This project aims to explore ways to measure and mitigate bias in GPT-2 language models. The project uses GPT-2 model and several techniques for measuring bias such as Regard score from Huggingface and WEAT score for embeddings. The project also runs Big-Bench tasks to evaluate the performance of the model.
The main focus of the project is to implement different debiasing techniques to mitigate the bias present in the model. Two techniques have been identified for this purpose:
Fine-tuning GPT-2 with transformer architecture changes: This technique involves freezing one or more layers of the GPT-2 model during the fine-tuning process. This will allow the model to learn from the dataset without the influence of the frozen layers, which can help reduce the bias in the output.
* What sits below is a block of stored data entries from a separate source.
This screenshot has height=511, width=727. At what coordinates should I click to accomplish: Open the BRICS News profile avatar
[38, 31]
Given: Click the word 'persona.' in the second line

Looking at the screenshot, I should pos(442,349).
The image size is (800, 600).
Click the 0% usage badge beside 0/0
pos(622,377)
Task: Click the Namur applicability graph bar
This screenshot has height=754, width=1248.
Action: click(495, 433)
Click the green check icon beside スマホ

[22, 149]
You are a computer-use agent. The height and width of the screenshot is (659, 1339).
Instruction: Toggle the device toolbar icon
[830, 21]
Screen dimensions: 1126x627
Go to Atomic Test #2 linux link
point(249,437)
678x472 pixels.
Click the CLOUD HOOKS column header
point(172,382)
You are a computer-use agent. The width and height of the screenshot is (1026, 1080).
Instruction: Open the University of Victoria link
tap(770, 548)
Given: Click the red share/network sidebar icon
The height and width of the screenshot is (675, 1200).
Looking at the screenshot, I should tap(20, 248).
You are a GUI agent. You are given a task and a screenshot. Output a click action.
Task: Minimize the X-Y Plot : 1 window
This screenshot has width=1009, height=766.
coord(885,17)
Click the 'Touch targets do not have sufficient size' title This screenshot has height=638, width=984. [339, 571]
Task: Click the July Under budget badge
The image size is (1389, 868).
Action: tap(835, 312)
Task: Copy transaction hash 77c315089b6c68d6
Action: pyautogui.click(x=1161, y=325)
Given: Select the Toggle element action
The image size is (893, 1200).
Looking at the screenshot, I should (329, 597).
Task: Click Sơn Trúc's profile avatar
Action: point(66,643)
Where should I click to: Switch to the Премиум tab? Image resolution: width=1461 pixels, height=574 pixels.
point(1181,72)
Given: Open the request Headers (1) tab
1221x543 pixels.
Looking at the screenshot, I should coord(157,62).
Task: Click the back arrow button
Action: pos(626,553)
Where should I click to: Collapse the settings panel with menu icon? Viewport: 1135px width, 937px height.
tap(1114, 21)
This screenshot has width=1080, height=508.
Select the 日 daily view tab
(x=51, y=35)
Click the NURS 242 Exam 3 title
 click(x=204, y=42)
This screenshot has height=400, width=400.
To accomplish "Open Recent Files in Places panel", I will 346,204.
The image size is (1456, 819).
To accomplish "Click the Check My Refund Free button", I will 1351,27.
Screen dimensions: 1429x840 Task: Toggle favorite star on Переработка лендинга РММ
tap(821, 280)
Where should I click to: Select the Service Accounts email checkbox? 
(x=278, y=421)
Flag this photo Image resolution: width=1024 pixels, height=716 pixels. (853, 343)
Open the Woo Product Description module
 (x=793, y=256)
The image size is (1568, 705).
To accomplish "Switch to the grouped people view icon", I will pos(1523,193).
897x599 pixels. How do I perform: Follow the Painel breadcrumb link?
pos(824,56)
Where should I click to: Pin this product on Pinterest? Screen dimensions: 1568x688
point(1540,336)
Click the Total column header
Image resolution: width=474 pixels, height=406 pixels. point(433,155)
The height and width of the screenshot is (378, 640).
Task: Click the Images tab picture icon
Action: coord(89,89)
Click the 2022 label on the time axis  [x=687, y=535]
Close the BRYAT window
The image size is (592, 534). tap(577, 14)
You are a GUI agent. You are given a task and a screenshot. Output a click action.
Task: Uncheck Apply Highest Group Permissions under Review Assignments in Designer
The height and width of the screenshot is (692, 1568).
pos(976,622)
We will investigate the use of masking techniques to identify and modify the updates during the feedforward layers of the GPT-2 model. Specifically, we will de-weight the contribution of bias tokens during these updates to reduce their impact on the model's predictions. To achieve this, we will first identify the tokens that are associated with biased language using existing bias measurement techniques. Then, we will use a masking technique to zero out the gradients for these tokens during the feedforward layers. This approach will effectively reduce the contribution of the biased tokens to the model's predictions.By de-weighting the impact of the biased tokens in this way, we expect to mitigate the effects of bias in the GPT-2 model and improve its overall performance.
This project will be updated with the results of the experiments conducted using these debiasing techniques. The project code is available on GitHub and contributions from the community are welcome.